START Entries supplied
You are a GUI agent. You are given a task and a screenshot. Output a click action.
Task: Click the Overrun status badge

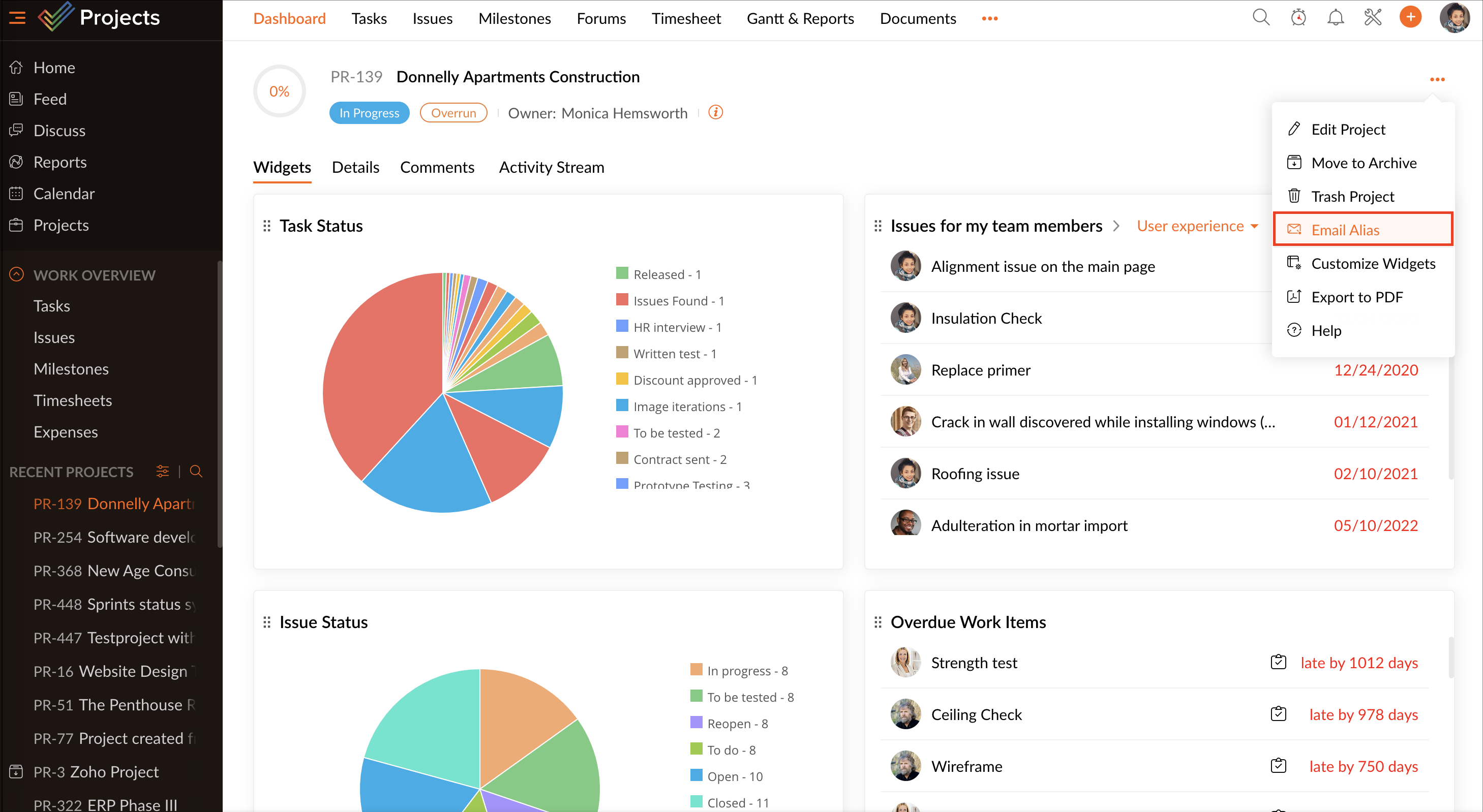coord(453,113)
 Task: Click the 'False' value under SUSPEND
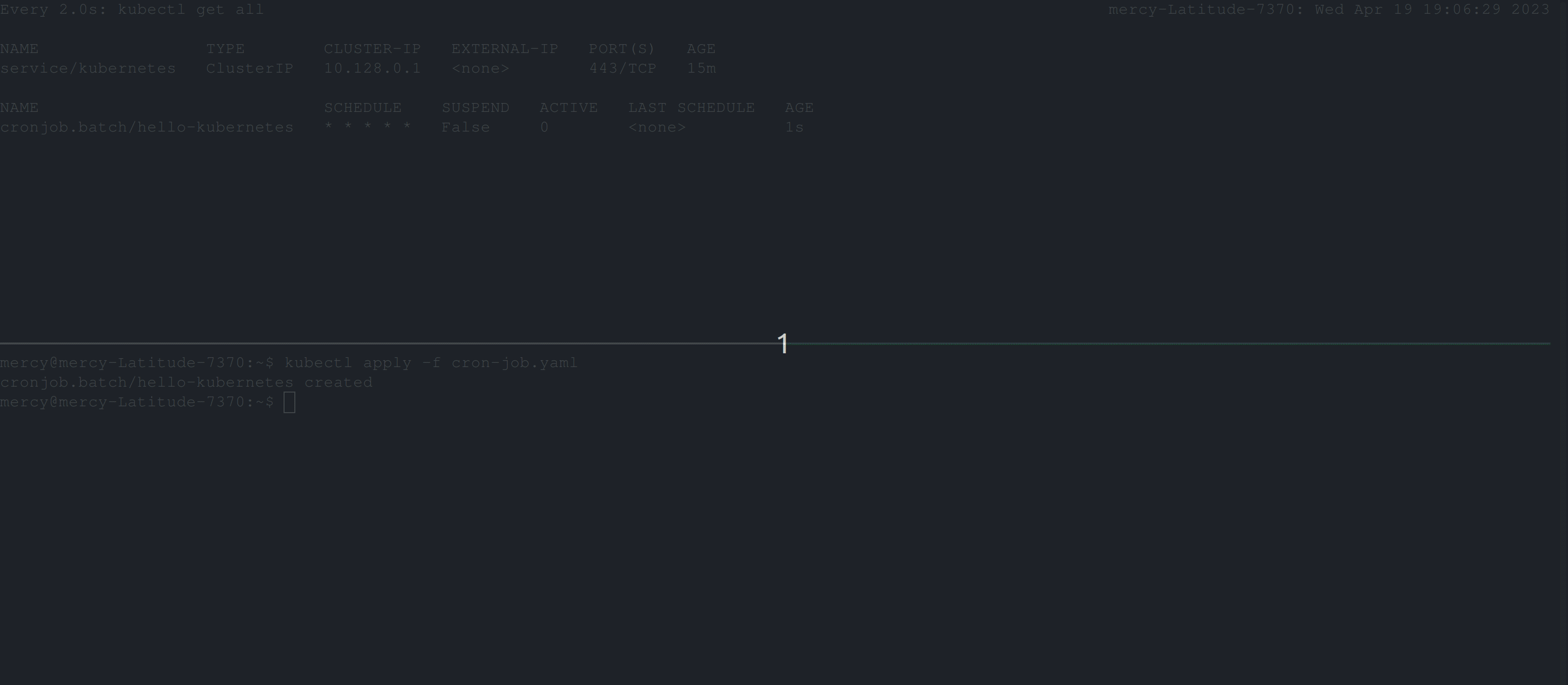pyautogui.click(x=466, y=127)
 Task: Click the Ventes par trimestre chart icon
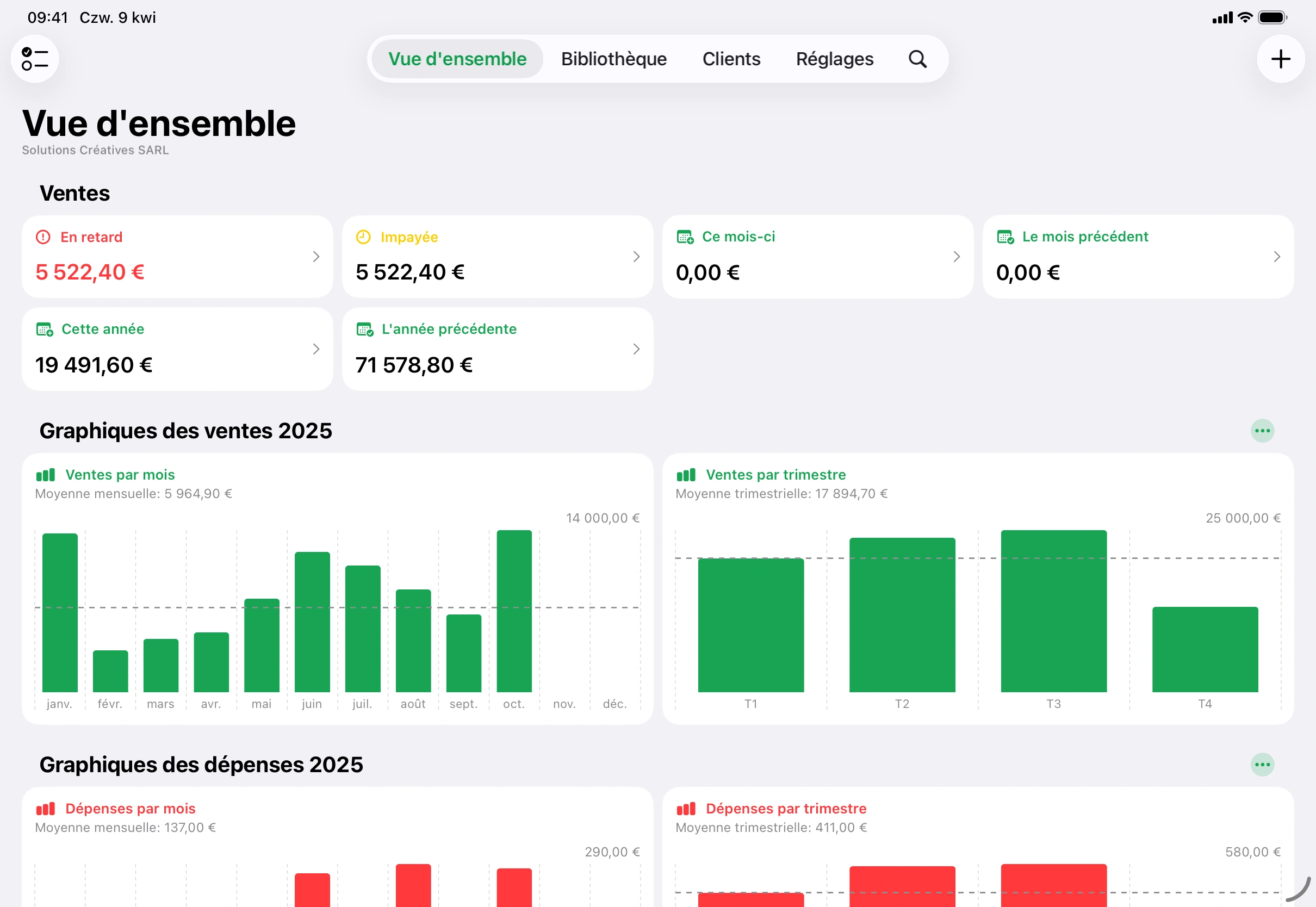pyautogui.click(x=686, y=475)
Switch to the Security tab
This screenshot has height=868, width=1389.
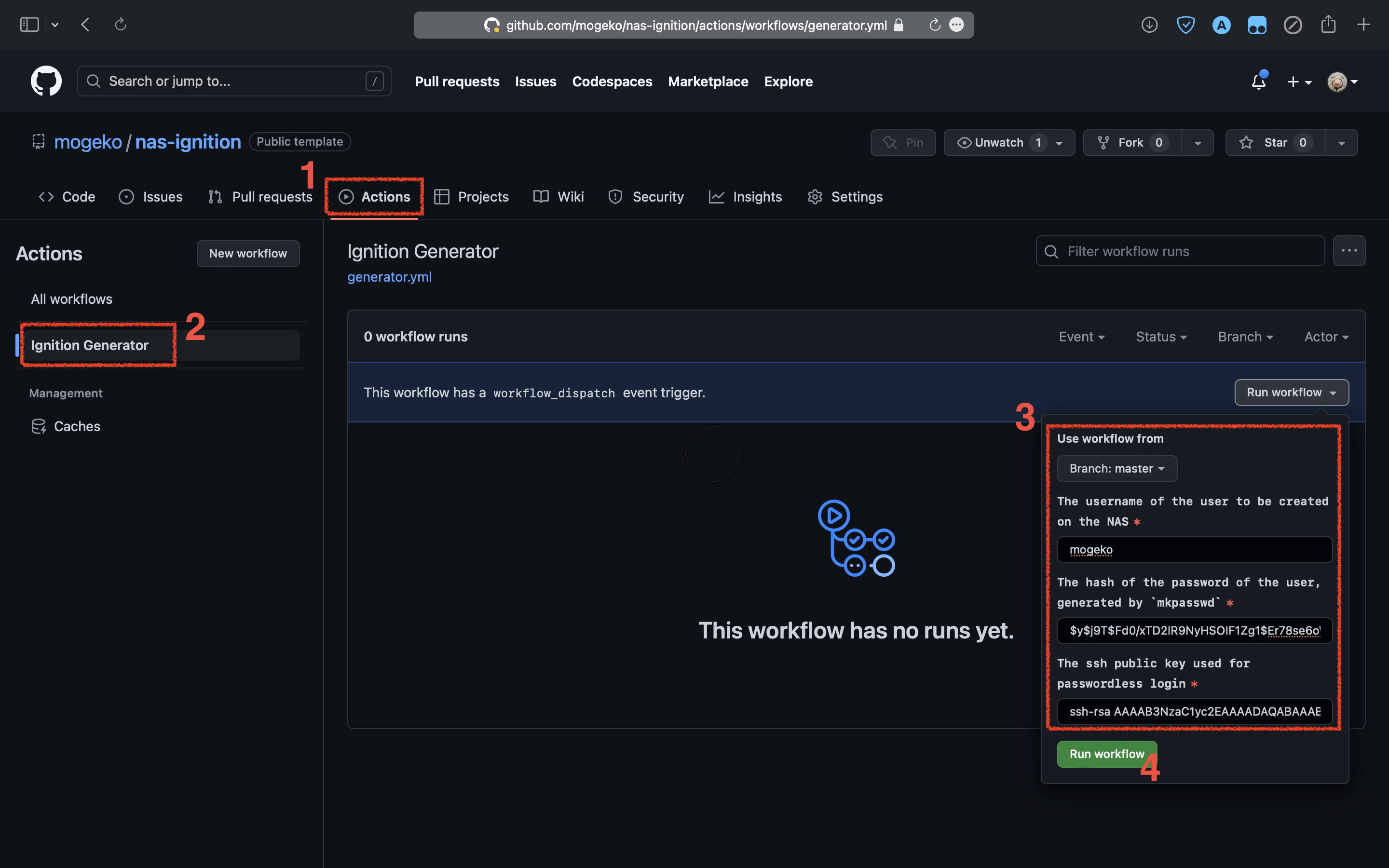(x=645, y=196)
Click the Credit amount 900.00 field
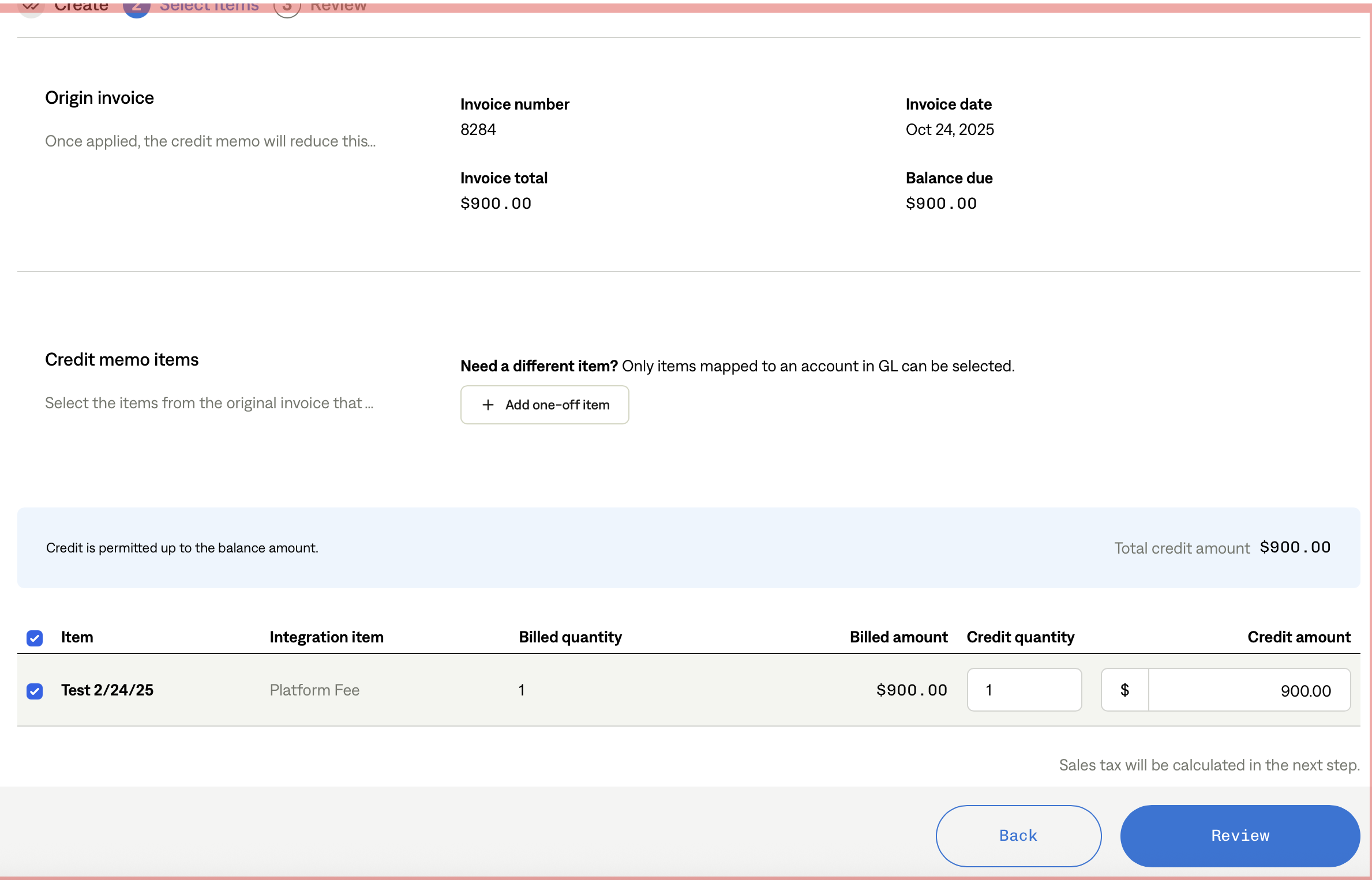Viewport: 1372px width, 880px height. pos(1249,690)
END Entries supplied
The copy must reproduce every entry exactly while excluding all pictures.

You are a GUI agent. You are given a task and a screenshot. Output a click action.
Task: Click the Overrun status badge

coord(453,113)
 Task: Click the 'False' value under SUSPEND
pyautogui.click(x=466, y=127)
 Task: Click the Ventes par trimestre chart icon
pyautogui.click(x=686, y=475)
Switch to the Security tab
This screenshot has height=868, width=1389.
(x=645, y=196)
Click the Credit amount 900.00 field
Viewport: 1372px width, 880px height. pos(1249,690)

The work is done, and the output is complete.